La conservation des pommes de terre risque aussi d’être affectée par les conditions météorologiques. En effet, en raison de la sécheresse, certains producteurs n’ont pas pu traiter leurs champs avec l’hydrazide maléique qui amoindrit la faculté germinative des tubercules. Et comme ces derniers ont déjà un âge physiologique avancé, il y a fort à craindre qu’il faille surveiller leur comportement dès leur entrée en stockage. Cette problématique questionne aussi la production sur sa capacité à répondre techniquement à cette nouvelle donne, compte tenu de la hausse des charges d’électricité sur les bâtiments de stockage.

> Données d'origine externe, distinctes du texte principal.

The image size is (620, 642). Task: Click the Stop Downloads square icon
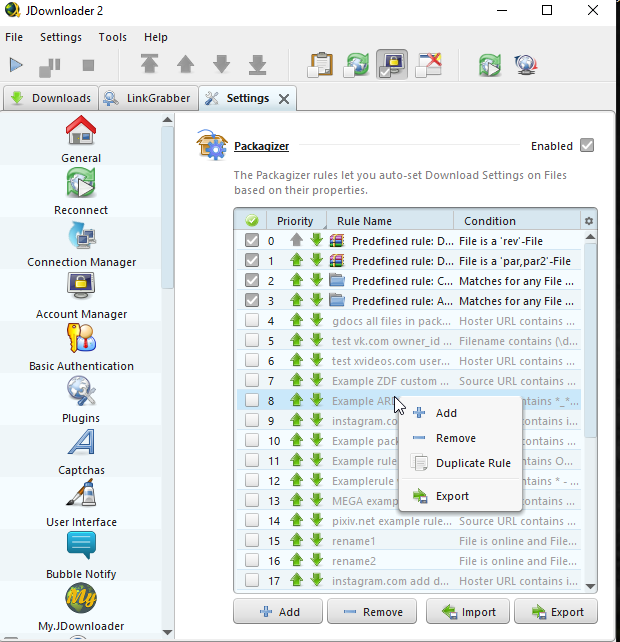(x=88, y=65)
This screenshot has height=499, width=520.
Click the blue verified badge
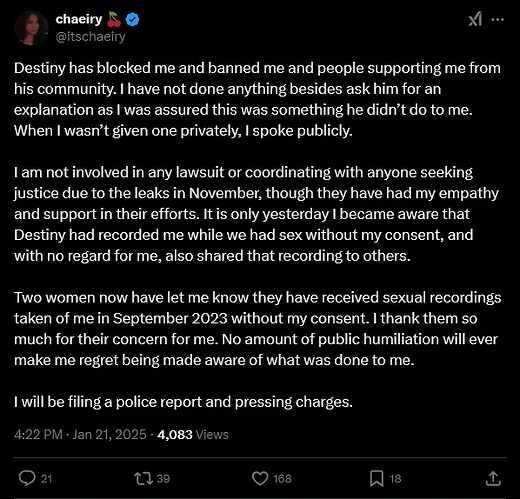[x=132, y=20]
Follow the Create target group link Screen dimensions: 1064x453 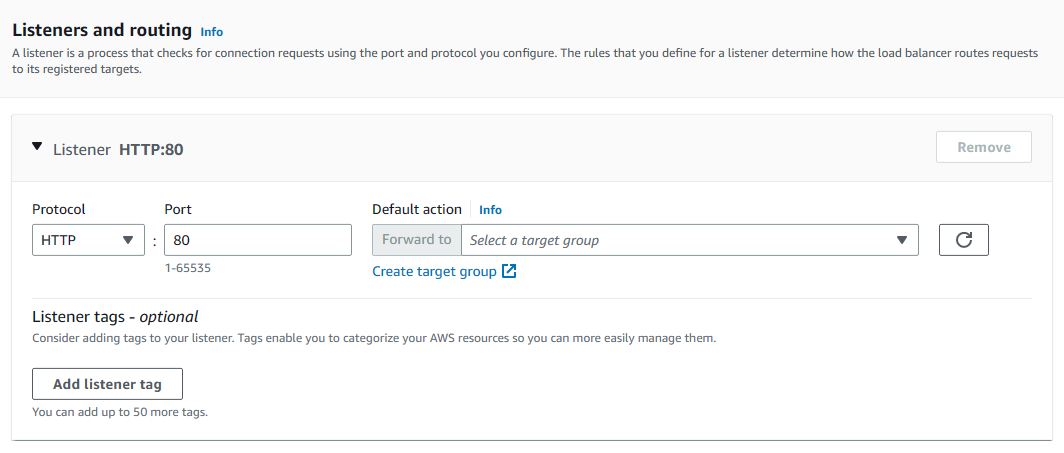coord(434,272)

Côté fongicide, des économies réelles sont attendues en comparaison de 2021 puisque la pression mildiou a été très faible. Si la quantité n’est pas au rendez-vous, la qualité est là. La culture montre, pour le moment, assez peu de problèmes physiologiques.

Le vendredi 2 septembre 2022, l’UNPT a été reçue par le ministre de l’Agriculture pour évoquer cette situation. Ses dirigeants ont demandé à Marc Fesneau un « plan d’urgence et de sauvegarde de la production de pomme de terre en France ». Ce dispositif contiendrait un prêt garanti d’État pour consolider les trésoreries fragilisées, une aide financière exceptionnelle nationale et/ou européenne de soutien aux producteurs les plus impactés financièrement par la sécheresse, et un dispositif exceptionnel de sauvetage de la filière féculière. Réponse à venir.

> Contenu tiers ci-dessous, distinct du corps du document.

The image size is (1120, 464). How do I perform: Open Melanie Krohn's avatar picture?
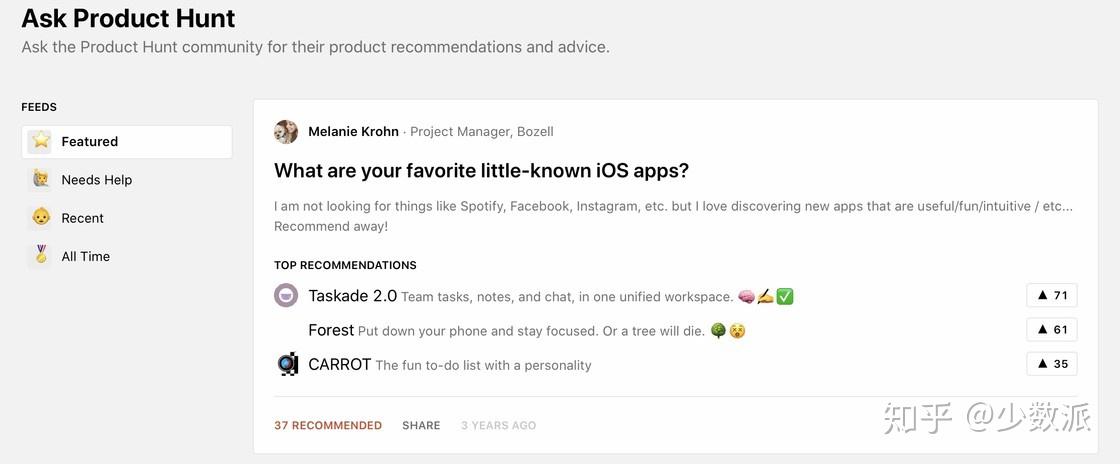pyautogui.click(x=286, y=132)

Grégoire Jaquemet, producteur de pommes de terre à Gommerville (Eure-et-Loir) et administrateur de l’UNPT et du CNIPT

La chaleur a stoppé la tubérisation

« Le début du cycle de production s’était pourtant très bien passé. Nous avons planté fin mars et début avril, dans de bonnes conditions puisque nous n’avons pas été arrêtés par la pluie. Cependant, l’hiver doux et l’absence de gel ont entraîné une mauvaise préparation du sol (présence de mottes). Le printemps a été sec et chaud. Si la sécheresse a pu être compensée par l’irrigation, la chaleur a stoppé la tubérisation des pommes de terre, entraînant une perte élevée de tubercules. Normalement, on a entre 10 et 14 tubercules par pied. Cette année, ma moyenne est seulement à 7 ou 8 pommes de terre. On a arrosé sans s’arrêter, 24 heures sur 24. Les tubercules restants ont pleinement profité de l’irrigation et ont grossi. On a donc peu de pommes de terre mais leur taille est conséquente. Cette situation est propre à mon exploitation. Le constat diffère beaucoup en fonction des régions, des variétés et des dates de plantation. Ce qui m’inquiète beaucoup, c’est la conservation. Les frigos ne sont pas encore pleins et on applique déjà l’antigerminatif. Normalement, cela se fait trois semaines après la fermeture des frigos. Je pense que cela est dû aux coups de chaud et à l’inefficacité de l’antigerminatif qu’on a pulvérisé en végétation ».